Although the records contain pictures, none belong in the copy: restate word for word only the lines from the one with "The width and height of the screenshot is (650, 549)." through the one with "Task: Select Limit access to specific hosts", both included.

[[ Exercise material, beginning ]]

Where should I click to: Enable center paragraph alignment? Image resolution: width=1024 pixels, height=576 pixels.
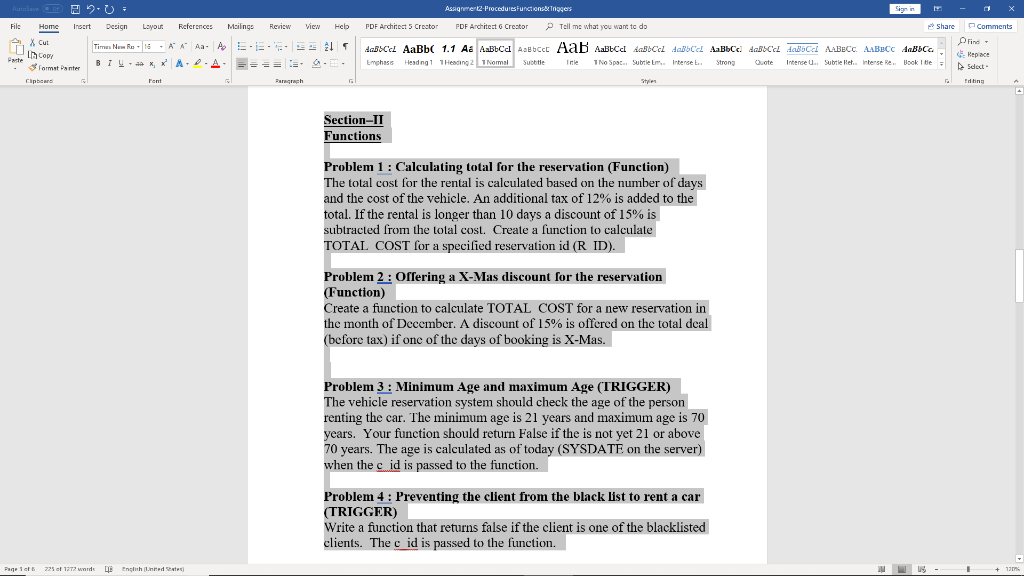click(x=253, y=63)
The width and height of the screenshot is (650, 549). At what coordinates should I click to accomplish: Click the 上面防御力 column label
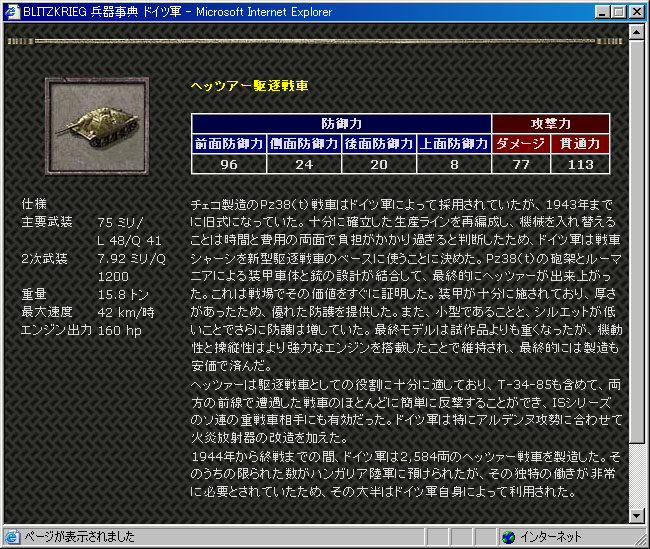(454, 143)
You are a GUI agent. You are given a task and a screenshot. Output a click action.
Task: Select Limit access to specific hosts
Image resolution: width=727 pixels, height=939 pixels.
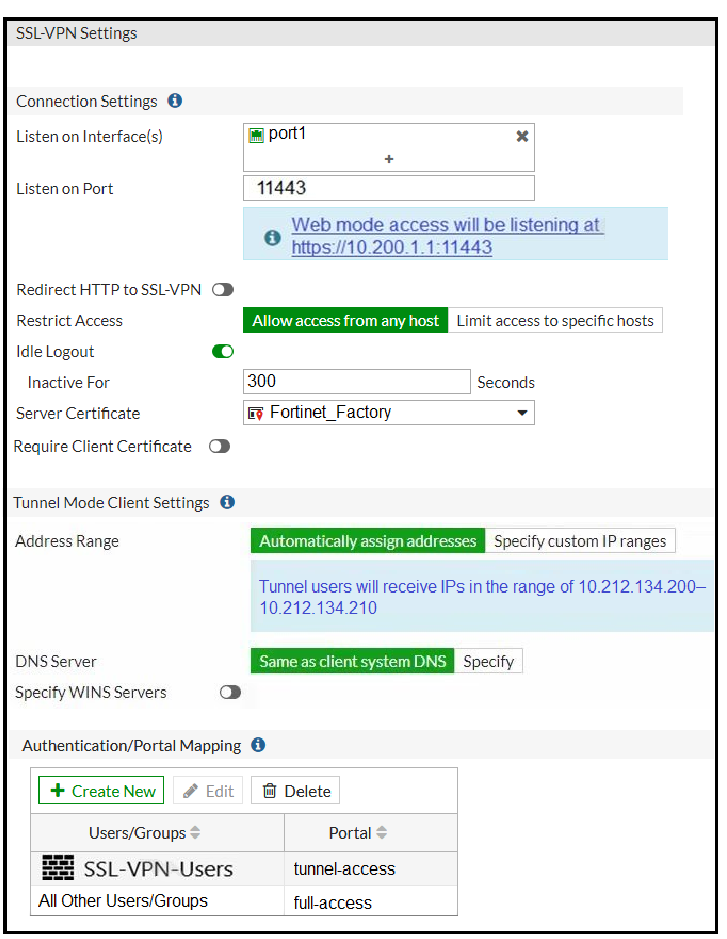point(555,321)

[[ Exercise material, end ]]
[[ Exercise material, beginning ]]

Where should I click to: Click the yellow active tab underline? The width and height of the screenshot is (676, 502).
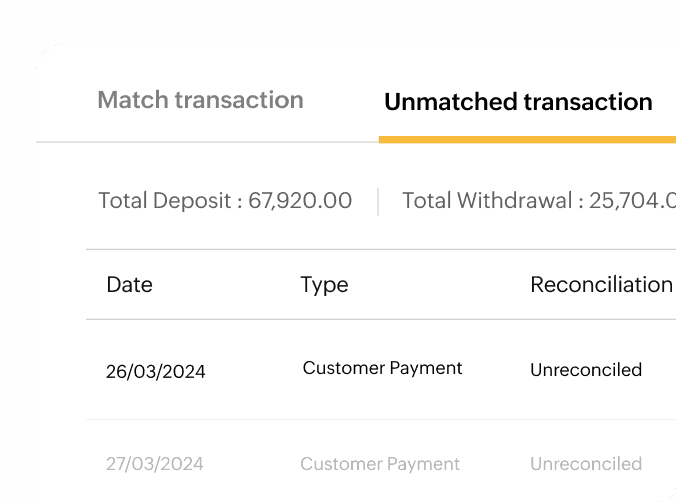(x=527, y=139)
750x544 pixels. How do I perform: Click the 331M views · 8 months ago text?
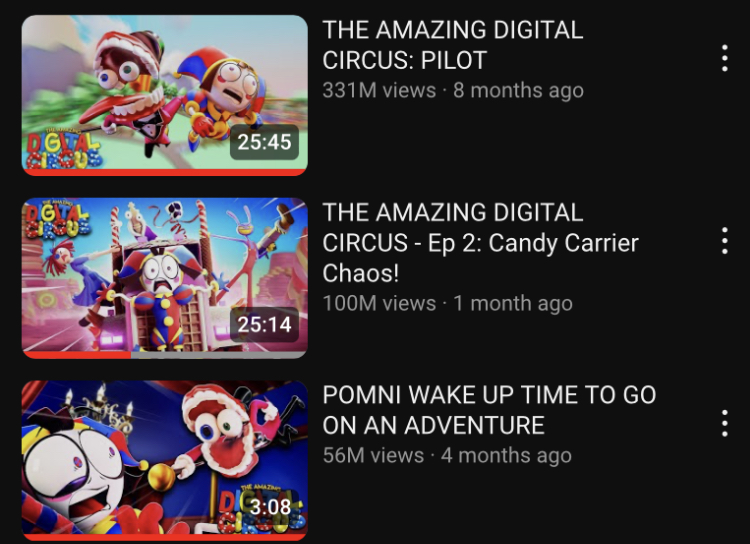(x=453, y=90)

[[ Exercise material, end ]]

Task output:
The width and height of the screenshot is (650, 549). At what coordinates should I click to accomplish: Click the 上面防御力 column label
(454, 143)
You are a GUI agent. You are given a task and a screenshot. Output a click action.
Task: Select Limit access to specific hosts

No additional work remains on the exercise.